DOCUMENT:
IDEAS THE SATURDAY ESSAY
What Can’t Be Debated on Campus

Pilloried for her politically incorrect views, University of Pennsylvania law professor Amy Wax asks if it’s still possible to have substantive arguments about divisive issues.
What Can’t Be Debated on Campus

By Amy Wax

410 COMMENTS

There is a lot of abstract talk these days on American college campuses about free speech and the values of free inquiry, with lip service paid to expansive notions of free expression and the marketplace of ideas. What I’ve learned through my recent experience of writing a controversial op-ed is that most of this talk is not worth much. It is only when people are confronted with speech they don’t like that we see whether these abstractions are real to them.

The op-ed, which I co-authored with Larry Alexander of the University of San Diego Law School, appeared in the Philadelphia Inquirer on Aug. 9 under the headline, “Paying the Price for the Breakdown of the Country’s Bourgeois Culture.” It began by listing some of the ills afflicting American society:

Too few Americans are qualified for the jobs available. Male working-age labor-force participation is at Depression-era lows. Opioid abuse is widespread. Homicidal violence plagues inner cities. Almost half of all children are born out of wedlock, and even more are raised by single mothers. Many college students lack basic skills, and high school students rank below those from two dozen other countries.

COLLECTED MATERIAL:
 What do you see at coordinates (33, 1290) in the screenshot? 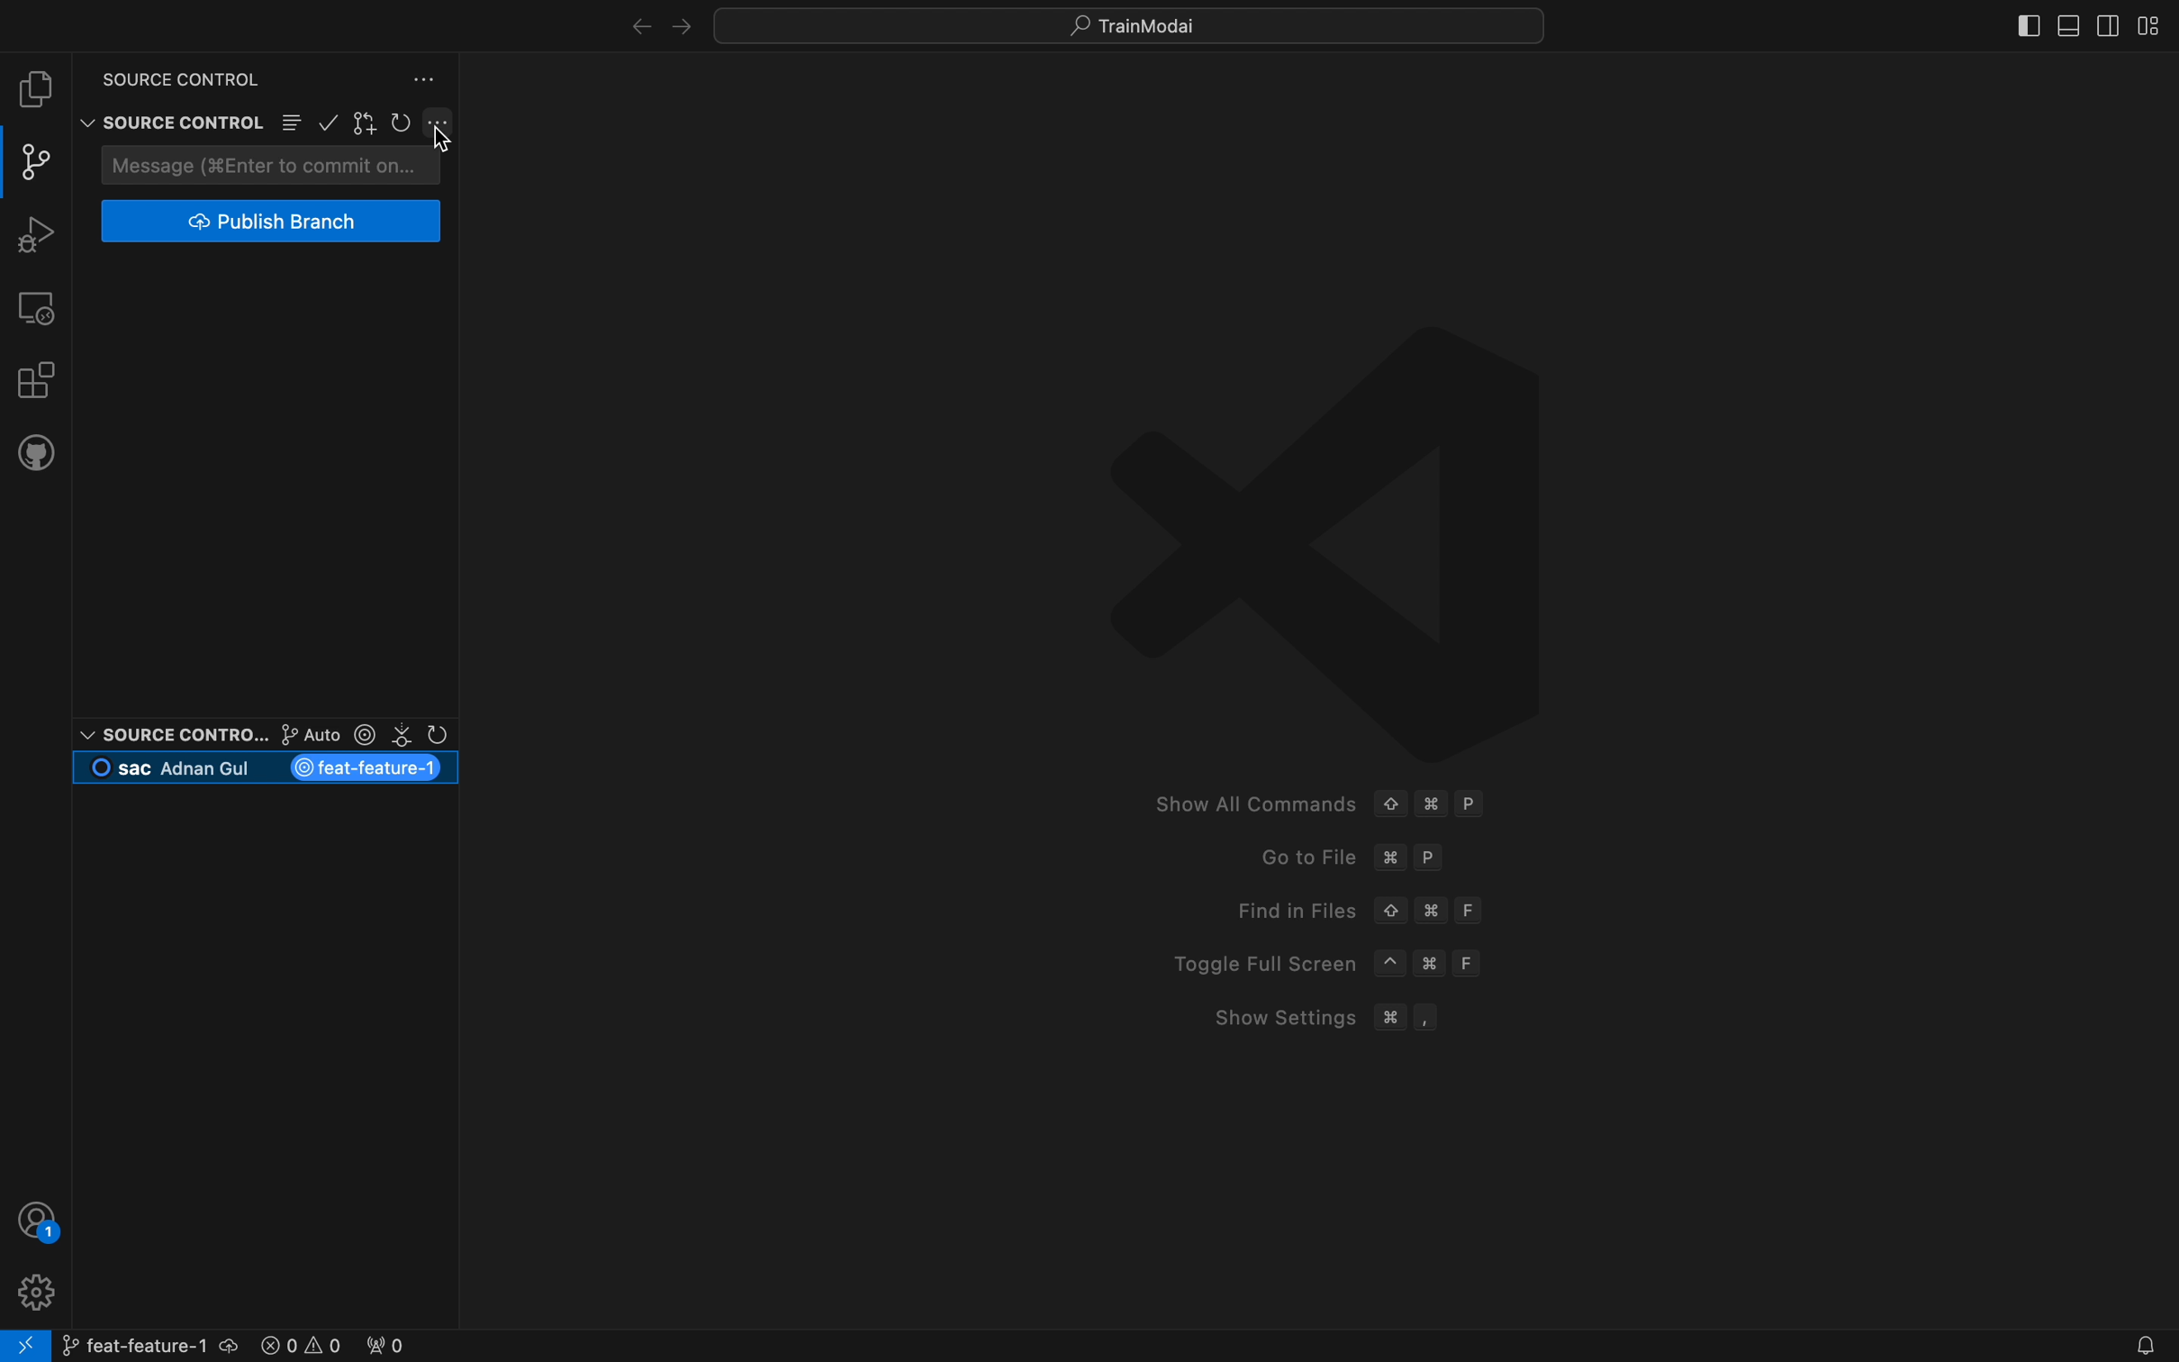
I see `profile` at bounding box center [33, 1290].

EXERCISE REQUIREMENTS:
A – Answer these questions from the campus debate essay, one line each:
(i) Who co-authored the op-ed with the essay's author, and at which school is he?
(ii) In which newspaper and on what date did the op-ed appear?
(iii) At what level does the op-ed say male working-age labor-force participation stands?
B – Summarize the campus debate essay in two sentences.
C – Write the next paragraph of the campus debate essay, picking up after its final sentence.

RESPONSES PER TASK:
A –
(i) Larry Alexander, of the University of San Diego Law School.
(ii) The Philadelphia Inquirer, on Aug. 9.
(iii) At Depression-era lows.

B – Amy Wax, a University of Pennsylvania law professor, argues that talk of free speech on American campuses is mostly not worth much, since only speech people dislike shows whether those ideals are real to them. She describes her experience with an op-ed co-written with Larry Alexander and published in the Philadelphia Inquirer on Aug. 9, which opened by listing ills of American society such as opioid abuse, low male labor-force participation, and many children being born out of wedlock.

C –
We then discussed the “cultural script”—a list of behavioral norms—that was almost universally endorsed between the end of World War II and the mid-1960s:

Get married before you have children and strive to stay married for their sake. Get the education you need for gainful employment, work hard and avoid idleness. Go the extra mile for your employer or client. Be a patriot, ready to serve the country. Be neighborly, civic-minded and charitable. Avoid coarse language in public. Be respectful of authority. Eschew substance abuse and crime.

These norms defined a concept of adult responsibility that was, we wrote, “a major contributor to the productivity, educational gains and social coherence of that period.” The fact that the “bourgeois culture” these norms embodied has broken down since the 1960s, we argued, largely explains today’s social pathologies—and re-embracing that culture would go a long way toward addressing those pathologies.

In what became the most controversial passage, we pointed out that some cultures are less suited to preparing people to be productive citizens in a modern technological society, and we gave examples:

The culture of the Plains Indians was designed for nomadic hunters, but is not suited to a First World, 21st-century environment. Nor are the single-parent, antisocial habits prevalent among some working-class whites; the anti-‘acting white’ rap culture of inner-city blacks; the anti-assimilation ideas gaining ground among some Hispanic immigrants.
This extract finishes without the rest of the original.